00:35:42.000 Oh, you don't understand, California.
00:35:43.000 We have the biggest this, the biggest that.
00:35:45.000 But they are spending down the inheritance of a prior generation.
00:35:50.000 And California should never lose population.
00:35:52.000 It's too beautiful.
00:35:53.000 It's too amazing.
00:35:54.000 It has all these assets, period.
00:35:56.000 Ben, your thoughts on that?
00:35:57.000 I mean, that's 100% true.
00:35:58.000 I talked about this on my show.
00:35:59.000 Just a few months ago, I went to visit L.A. because we still have relatives out there.
00:36:03.000 And we went to dinner with a couple who are still living there and did not leave the way that we did, despite my encouragement.
00:36:08.000 And right after dinner, we watched them get carjacked, like, pretty much right in front of us.
00:36:12.000 We walked one way with our security.
00:36:14.000 They walked the other way.
00:36:15.000 And another car pulled up right in front of them.
00:36:17.000 A bunch of guys jumped out of the car, grabbed them, stole their jewelry, took his keys and his wallet, and stole all of his stuff.
00:36:23.000 I mean, like, right in front of them.
00:36:25.000 And it took the cops 15 minutes to get there.
00:36:26.000 And this had been in the same year that he had also been assaulted by a homeless person and his wife threatened with a knife downtown.
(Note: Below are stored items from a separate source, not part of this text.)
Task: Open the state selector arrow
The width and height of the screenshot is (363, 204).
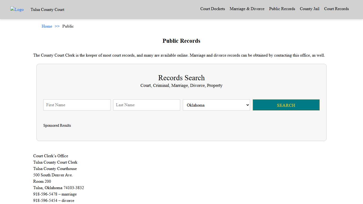Action: coord(247,105)
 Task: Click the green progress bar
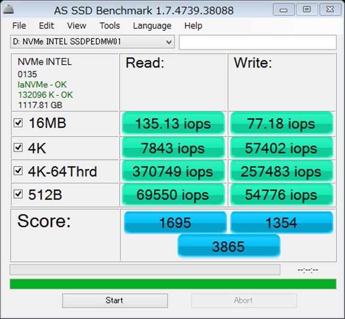173,284
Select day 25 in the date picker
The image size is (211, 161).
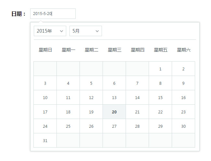point(68,126)
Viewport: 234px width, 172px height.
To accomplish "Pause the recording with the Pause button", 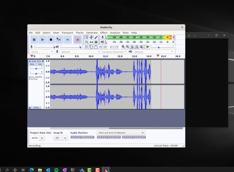I will coord(34,40).
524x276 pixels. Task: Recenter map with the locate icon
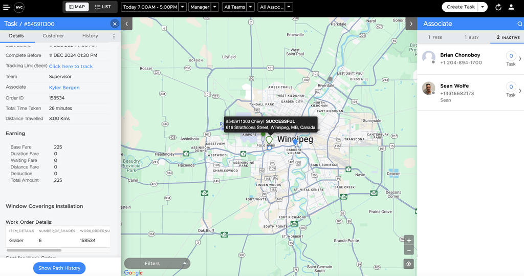[408, 264]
00:36:32.000 I mean, like, this is what California has become.
00:36:35.000 So when I hear Gavin Newsom talk up the magic of California, if it were so magical, people wouldn't be leaving.
00:36:39.000 Again, people vote with their feet.
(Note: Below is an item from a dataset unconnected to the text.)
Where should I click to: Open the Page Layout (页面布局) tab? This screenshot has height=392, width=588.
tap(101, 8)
00:36:41.000 And what you've seen is that all the red areas of the country are gaining population and all the blue areas of the country are radically losing population.
00:36:47.000 By the way, this is such a threat to the future of democratic rule in this country.
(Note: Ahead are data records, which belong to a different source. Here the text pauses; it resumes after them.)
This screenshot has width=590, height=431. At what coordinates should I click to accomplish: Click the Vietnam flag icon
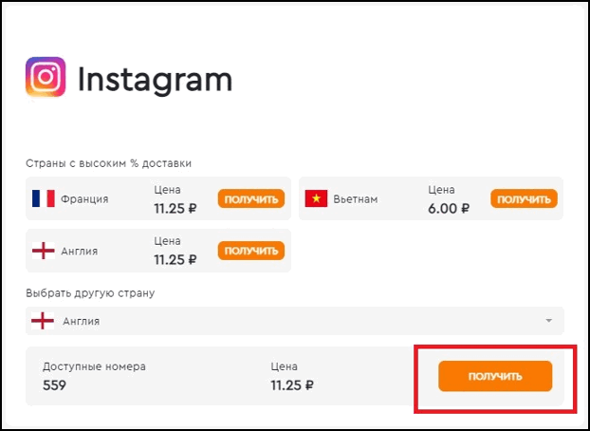tap(316, 198)
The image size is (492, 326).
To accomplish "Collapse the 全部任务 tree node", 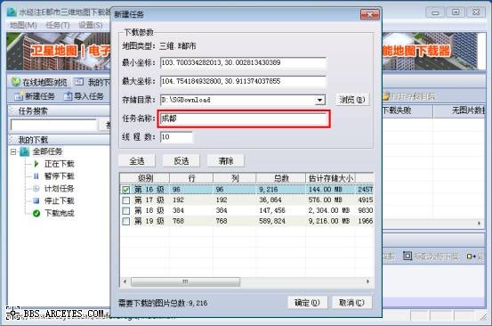I will [x=13, y=151].
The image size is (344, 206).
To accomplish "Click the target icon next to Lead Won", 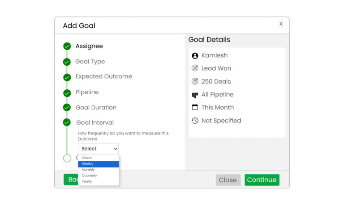I will pyautogui.click(x=195, y=68).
00:36:50.000 I pointed this out before, and it's really important.
00:36:53.000 The 2020 census was done wrong.
00:36:54.000 The census department acknowledged it was done wrong.
00:36:56.000 If the 2020 census had been done correctly, President Trump would have been able to win reelection without winning any election.
00:37:02.000 Any of the blue wall states.
00:37:03.000 He won the election based on pure population in the South.
00:37:06.000 Well, so Ben, I got a good project for you.
00:37:10.000 If you read, I believe the census is the 14th Amendment.
00:37:13.000 It says the census must be done within 10 years, not in 10 years.
00:37:19.000 I think President Trump can call a new census.
00:37:21.000 I think President Trump should call a new census.
00:37:24.000 Why not?
00:37:25.000 Get Howard Blutnik out there and call a new census.
00:37:27.000 Absolutely.
00:37:28.000 He absolutely should, because the reality is, and again, this was publicly acknowledged by Joe Biden's Commerce Department.
00:37:33.000 They publicly acknowledged that the Commerce Department had done it wrong, and that again, there were seats in Congress, by the way, not just the Electoral College, in Congress, that were removed from Florida, from Texas, from Arizona, from a wide spate of states that President Trump won, and then there were states that lost population that were over-counted in the census, like New York, New Jersey, and California.
00:37:53.000 And as I say, Minnesota, all of these states lost population.
00:37:57.000 But they didn't lose congressional seats or electoral votes the way that they should have in line with the Senate.
00:38:01.000 So, listen, if that passes constitutional muster, and we should check that with the current Solicitor General and AJ, that is something absolutely the Trump administration should do because you want to talk about equal representation.
00:38:12.000 That is not equal representation.
00:38:14.000 Ben, congratulations on all the success, and thank you for speaking out on issues that other people were ignoring.
00:38:20.000 Hope to see you soon.
00:38:20.000 Thanks so much.
00:38:21.000 Thanks, Charlie.
00:38:22.000 Thanks so much for listening, everybody.